Seja o primeiro a aplaudir
Visualizado 50 vezes, baixado 0 vezes
perto de Damme, Flanders (Belgique)
One of the good things about packrafting in Flanders, is that natural scenery, physical exercise, a little bit of adventure and especially also culture often go hand in hand. This again becomes apparent during a 28 km packrafting / hiking trip with Tom between Damme (Belgium) and Sluis (Netherlands), on a gloriously sunny mid-July Sunday.
We put in around 10 am in Damme and follow a canal named Zuidervaartje along the ramparts of the historic town. This section has fairly low water levels, but we don’t encounter problems. The canal subsequently heads north and a while later we have to take out at the intersection with the Leopold and Schipdonk canals. A portage of 2.5 km follows, which takes us via De Siphon, the Oostkerke castle and the village of Oostkerke to the Zwinnevaart canal. Tom prefers to deflate his raft to carry it more easily during the portage, while I just carry the inflated raft on my back, which obviously generates some interest from passers-by.
Zwinnevaart is a quiet canal that probably only very seldom sees paddlers.
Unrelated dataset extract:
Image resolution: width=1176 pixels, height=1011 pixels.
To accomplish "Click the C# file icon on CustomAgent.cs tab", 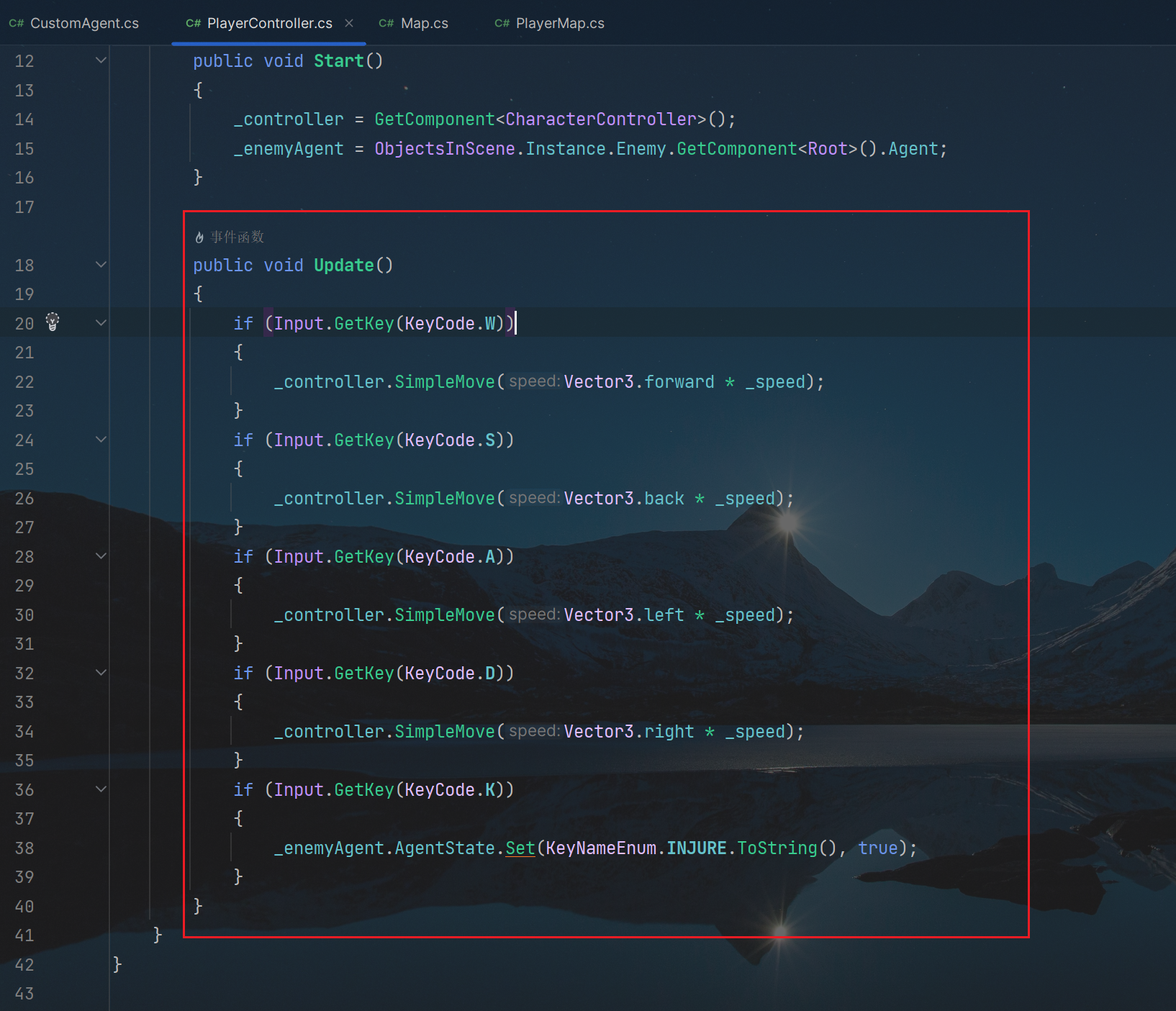I will point(17,24).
After a couple of kilometers, we veer east onto the Hoekevaart canal. Also this canal is extremely quiet. We pass the windmill of Hoeke and then go ashore for lunch at a scenic location.
After lunch, we continue on Hoekevaart until it meets the larger Damse Vaart canal. Taking out is not so easy here as the water’s edge is steep and full of nettles. Anyway, we manage and then put in to Damse Vaart for the final stretch to Sluis, at the other side of the border. After having enjoyed Sluis from the water, we take out, deflate our boats and take on the return hike.
The return hike partly follows Damse Vaart and also partly goes through fields and meadows. Around 5:30 pm we arrive back in Damme, after a pleasant trip with quite a bit of variation.
One little side note: as this trip goes through flat and open country, wind can be an important factor. Luckily, winds were in our favor, as most of the time we could benefit from a gentle tail wind.